NT: So you tweeted out an article about this a couple days ago. And in the article, at the end, it proposed a solution, which is that we should no longer think about the global internet, but you should have blocks of open countries that agree to the same rules, which is an idea I've never heard before. You tweeted the story, you must agree.

Inasmuch as the internet is becoming a less hospitable environment for upstarts, for the new companies, that's a structural challenge certainly for us, and I mean, obviously, for them.

PC: Right.Well, tweets are endorsements, as they say. But I mean, look, I think that seems, well...this has not been a great couple years for regional blocks in general, and so I don't know specifically if that would work, but the general direction is worrying, right?

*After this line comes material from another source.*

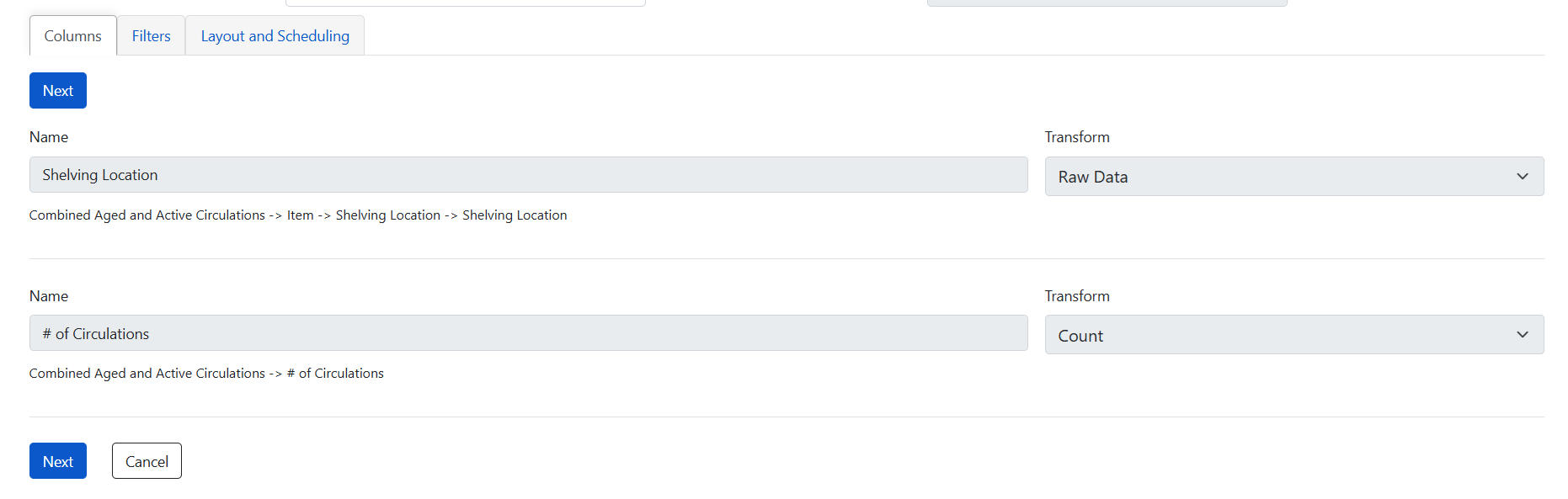Open the Raw Data transform dropdown
Image resolution: width=1568 pixels, height=499 pixels.
click(x=1280, y=177)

And I think it'd be better if the internet were to by and large remained a place where an individual entrepreneur or a pair of them or whatever could launch something globally easily. So we didn't have this kind of Balkanization by regional block. You know, if the counterfactual is well, we have 200 different sets of requirements or maybe five or eight or something like that, you know, I think fewer is probably preferable. But I don't see much movement in that direction. This feels to me thus far, at least, more a nationalist thing rather than a regional thing. And you know, we'll see how it transpires.

NT: Do you do business in China?

PC: No.

NT: Because of your choice or because of their choice?

PC: Well, I should clarify. We enable people who use Alipay and we track payments, you know, we pay to transact with businesses out of China. And so we do business with, I guess, Chinese consumers, but Stripe Inc. has no presence in China, and we don't work with any businesses in mainland China today. 

Look, it's complicated, China is not a free country. And, I mean, we're seeing some increasing evidence of some of the challenges that ensue from having a large fraction of your business be based there, and we wouldn't take that on lightly.

NT: You wouldn't take it on because of the economic risk of having a large portion of your business there, where it could be vulnerable? Or you wouldn't take it on because of moral reasons?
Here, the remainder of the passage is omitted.